(Dataset entries)
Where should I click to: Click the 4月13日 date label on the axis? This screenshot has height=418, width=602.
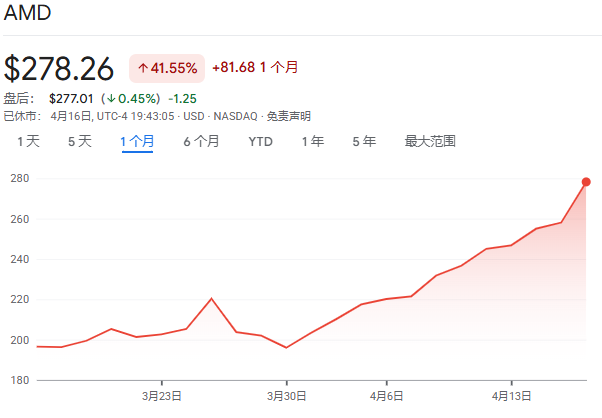pos(511,395)
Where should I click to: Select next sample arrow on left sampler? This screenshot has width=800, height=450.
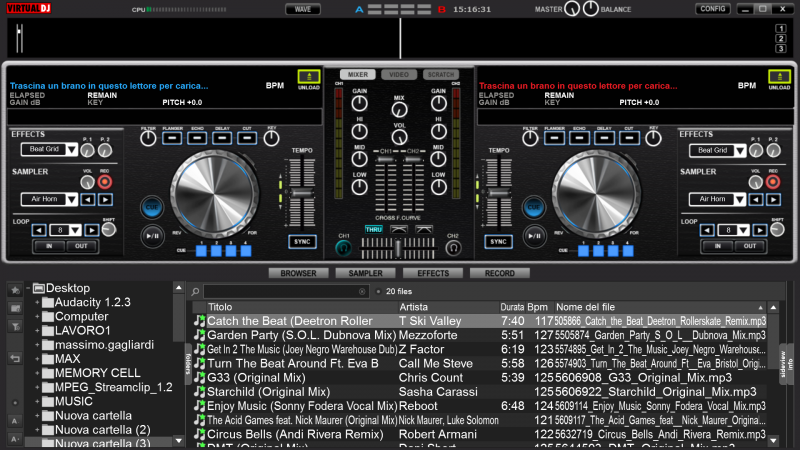pyautogui.click(x=105, y=199)
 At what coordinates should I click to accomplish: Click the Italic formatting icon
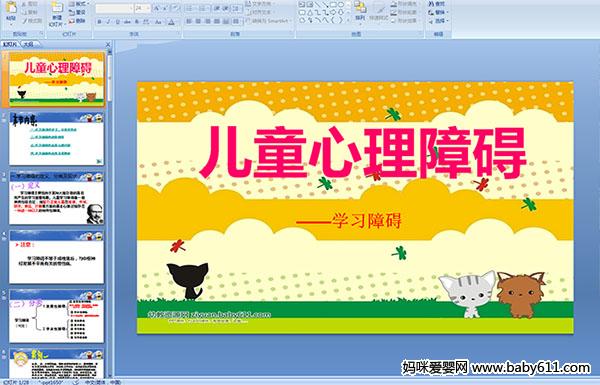(x=108, y=22)
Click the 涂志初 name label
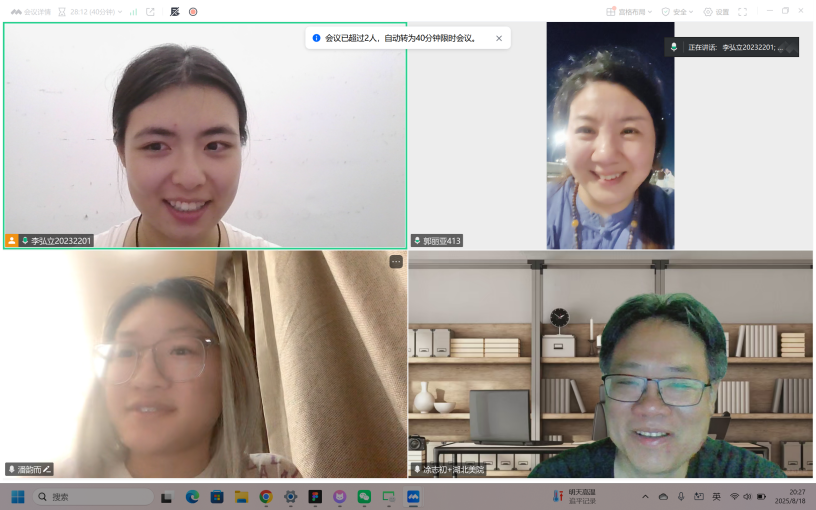This screenshot has height=510, width=816. pos(453,469)
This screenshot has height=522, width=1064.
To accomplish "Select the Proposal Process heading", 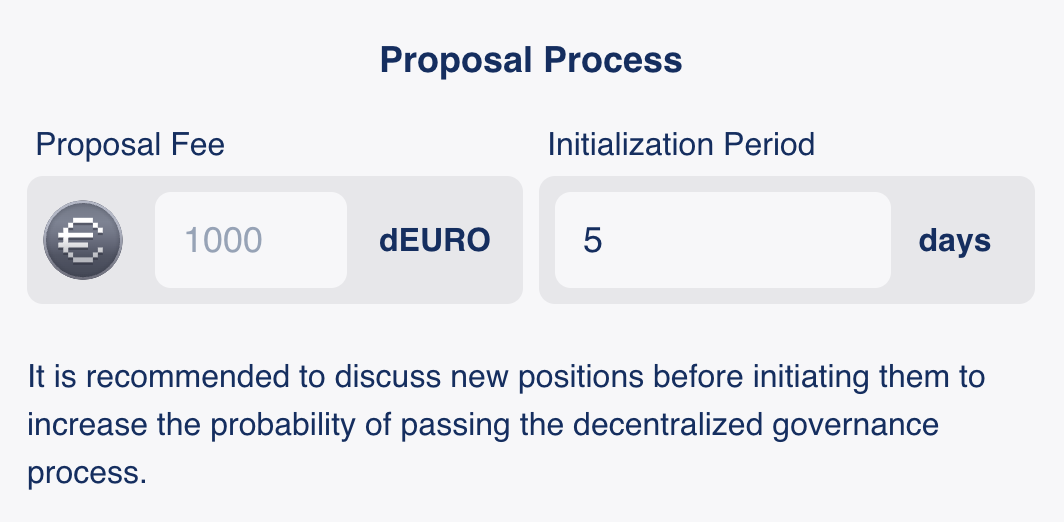I will point(531,60).
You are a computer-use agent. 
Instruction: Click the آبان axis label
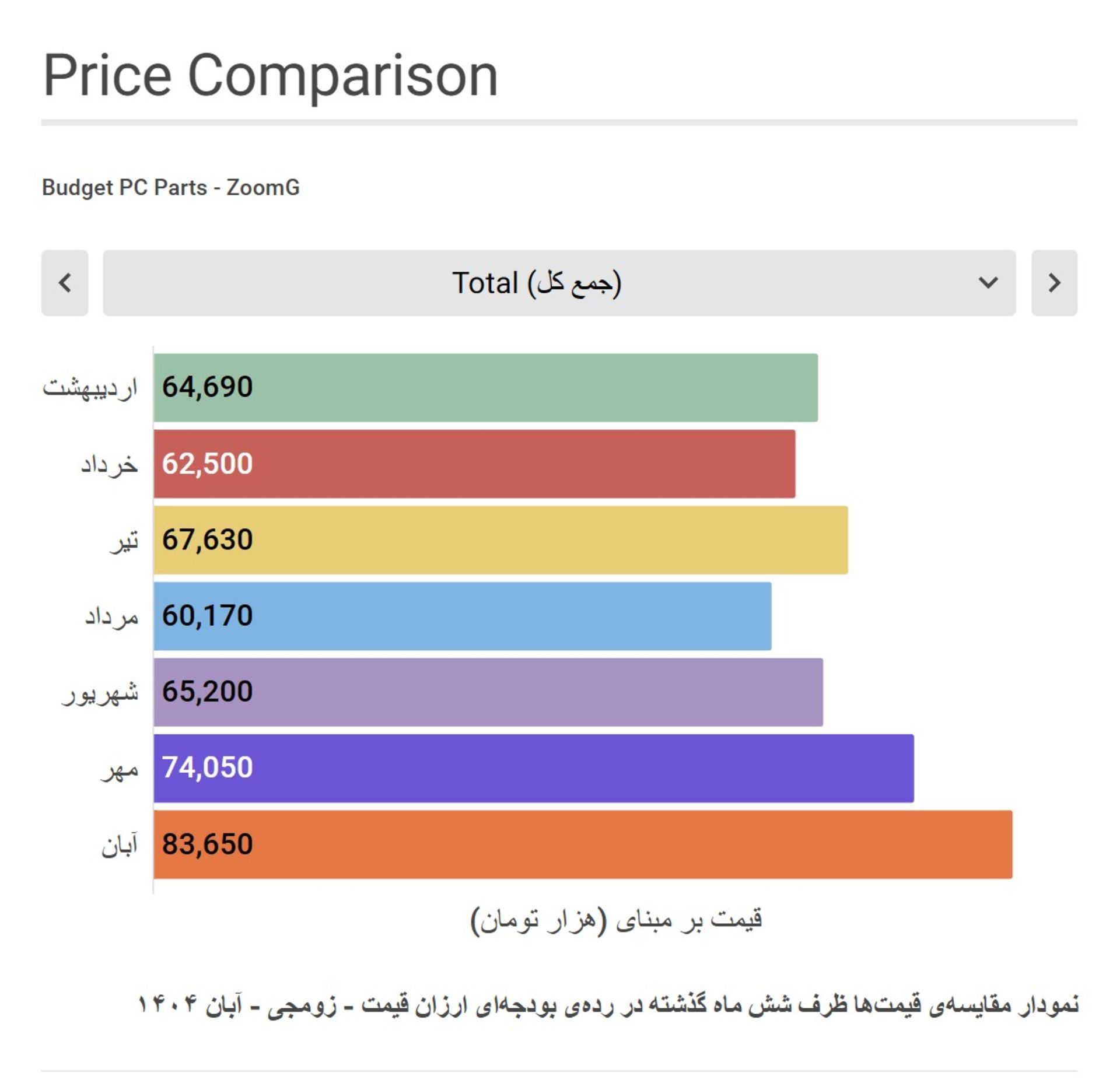pyautogui.click(x=120, y=844)
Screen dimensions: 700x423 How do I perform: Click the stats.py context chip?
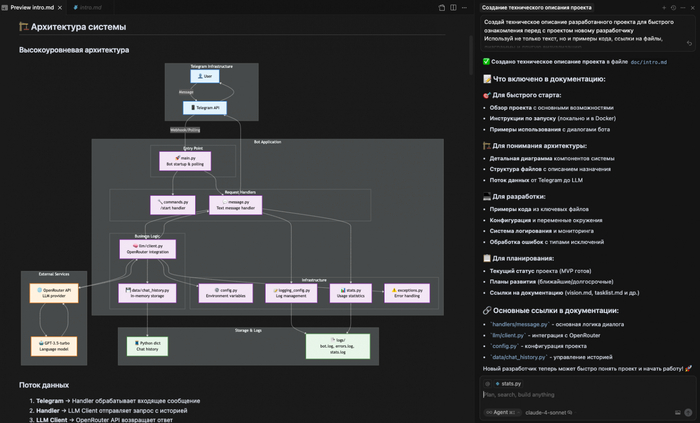508,383
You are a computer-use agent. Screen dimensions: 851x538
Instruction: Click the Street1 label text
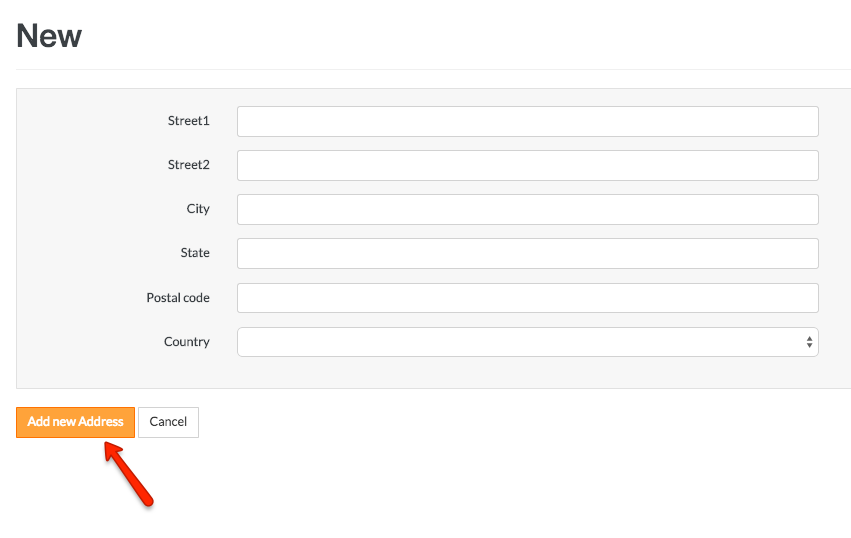pyautogui.click(x=189, y=121)
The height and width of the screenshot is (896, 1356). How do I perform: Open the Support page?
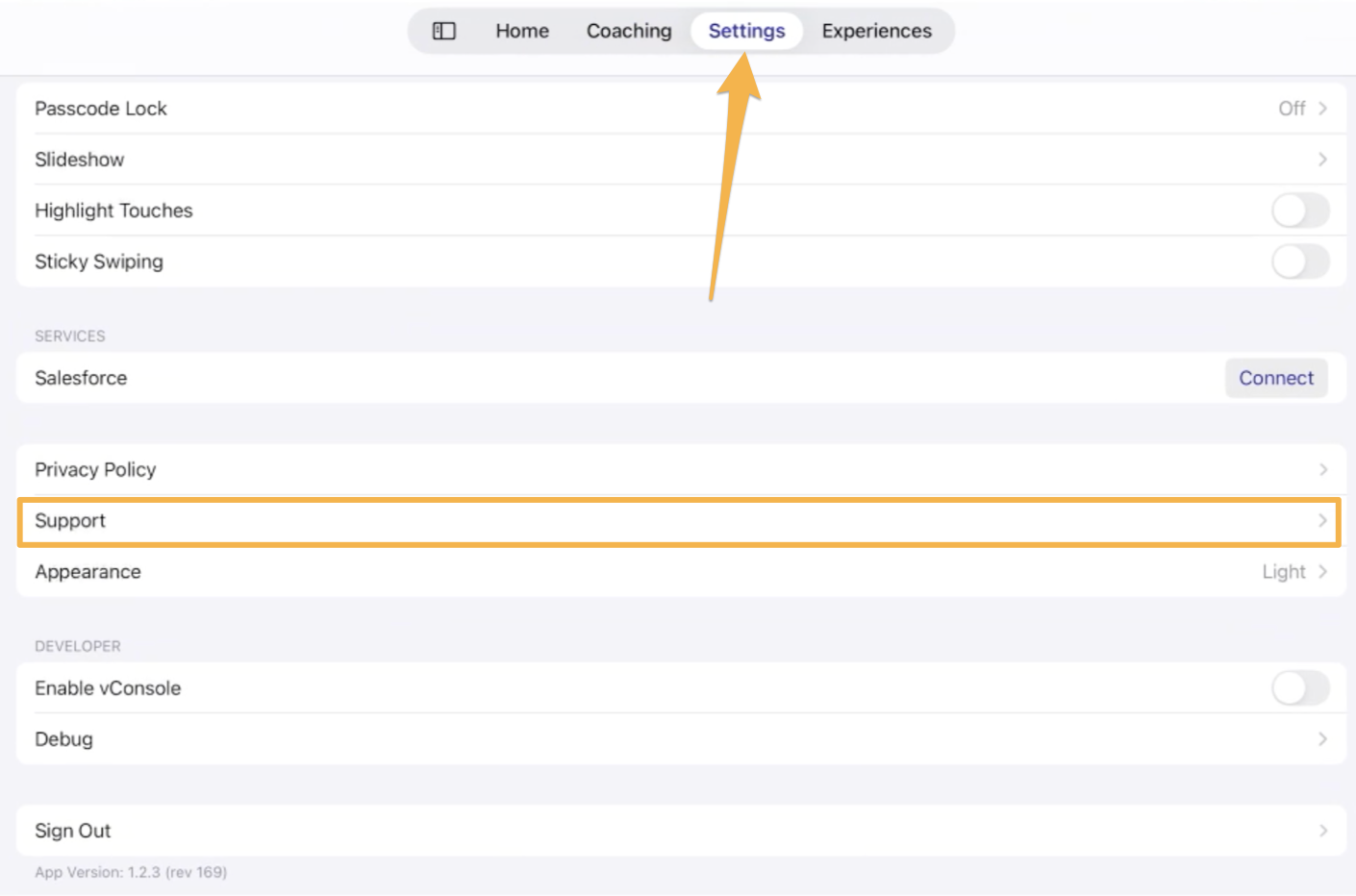[69, 520]
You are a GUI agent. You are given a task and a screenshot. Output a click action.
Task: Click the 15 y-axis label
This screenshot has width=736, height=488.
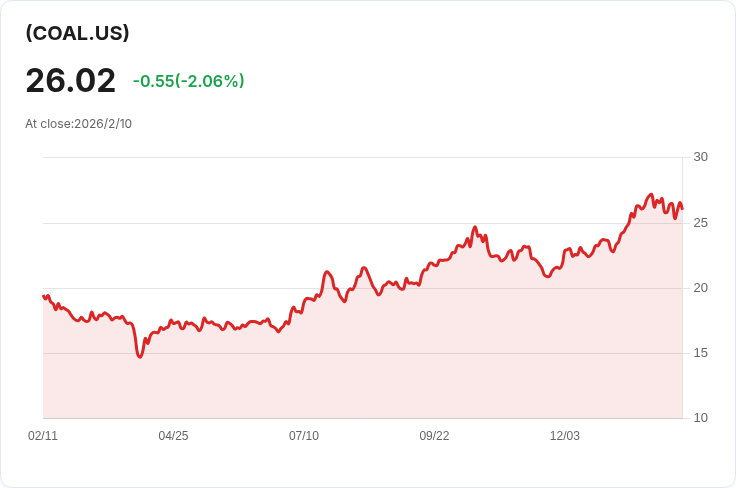[700, 353]
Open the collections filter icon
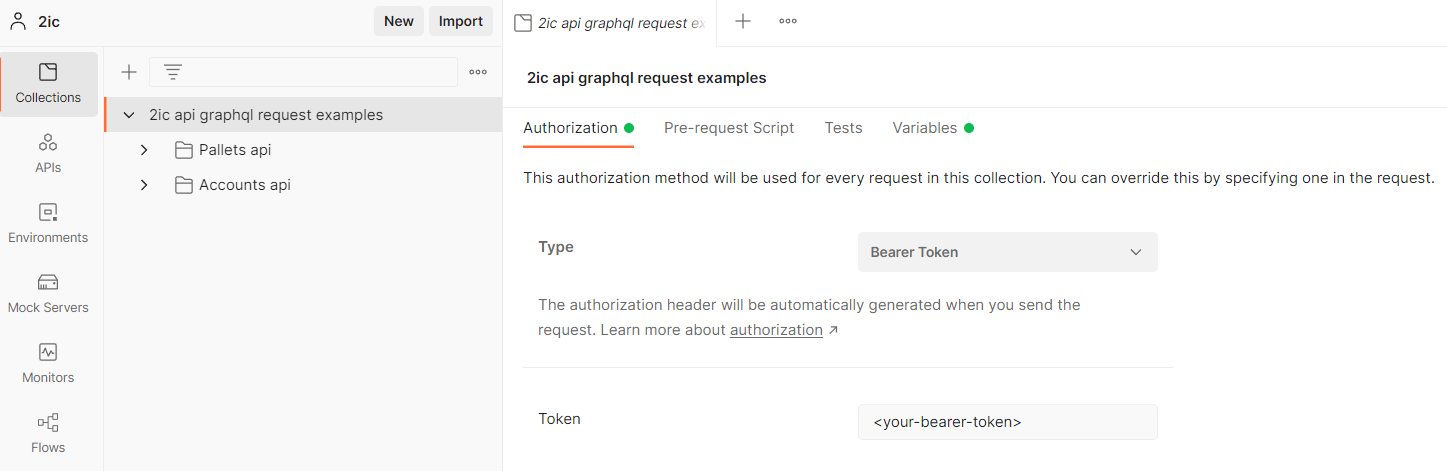This screenshot has width=1447, height=471. [x=173, y=72]
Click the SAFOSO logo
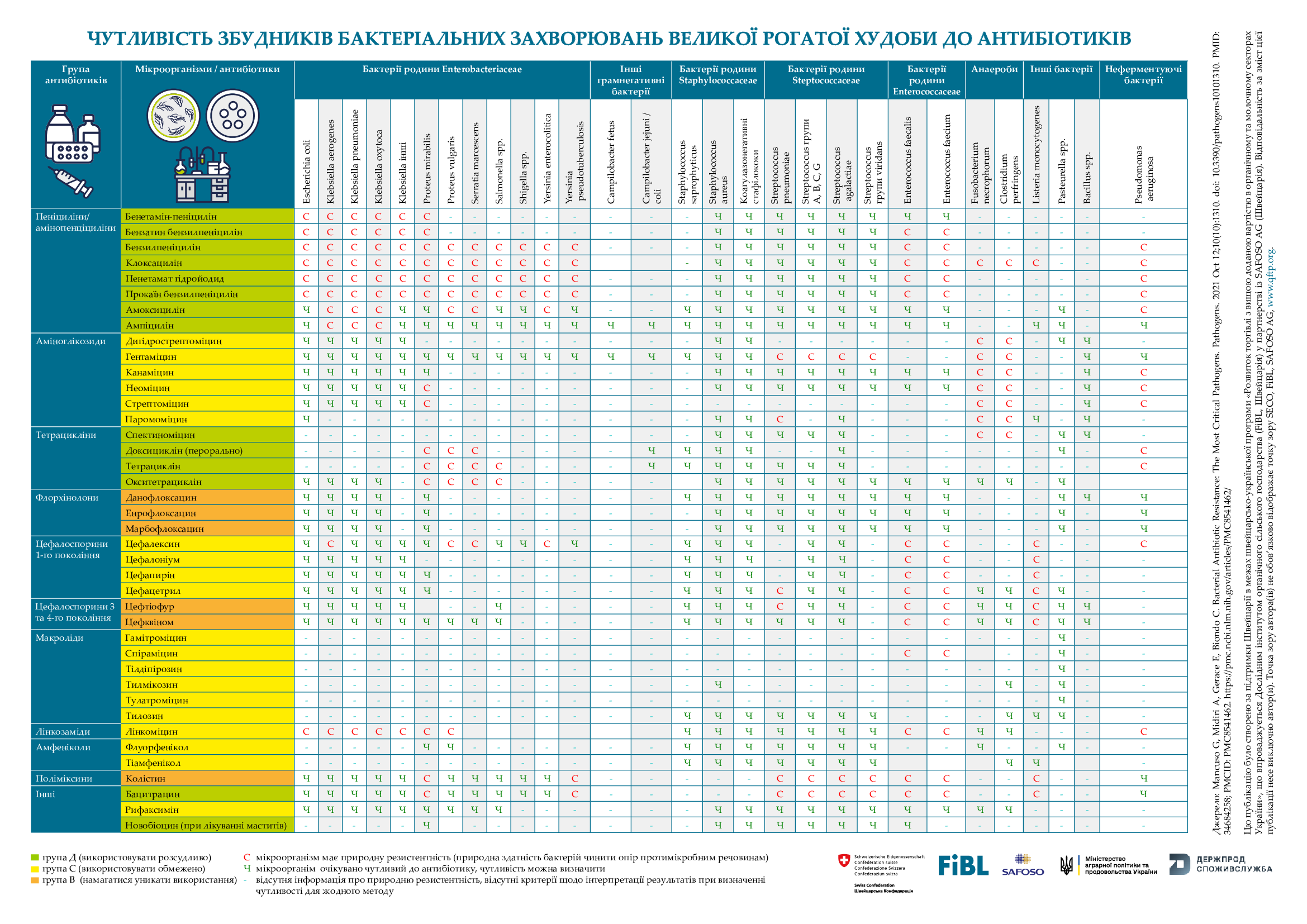1307x924 pixels. pos(1023,865)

Work to complete: From the line containing "Screen dimensions: 700x423" down to the last line of the entries above, copy each line exactly and nothing more. Leave pictures out.

Your solution:
Screen dimensions: 700x423 How do I perform: Click the stats.py context chip?
508,383
You are a computer-use agent. Screen dimensions: 851x538
Instruction: Click the Street1 label text
pyautogui.click(x=189, y=121)
The height and width of the screenshot is (896, 1356). How do I perform: Open the Support page?
[69, 520]
You are a GUI agent. You are given a task and a screenshot. Output a click action.
Task: Click the 15 y-axis label
This screenshot has width=736, height=488.
[700, 353]
Open the collections filter icon
This screenshot has width=1447, height=471. [x=173, y=72]
Click the SAFOSO logo
1307x924 pixels. pos(1023,865)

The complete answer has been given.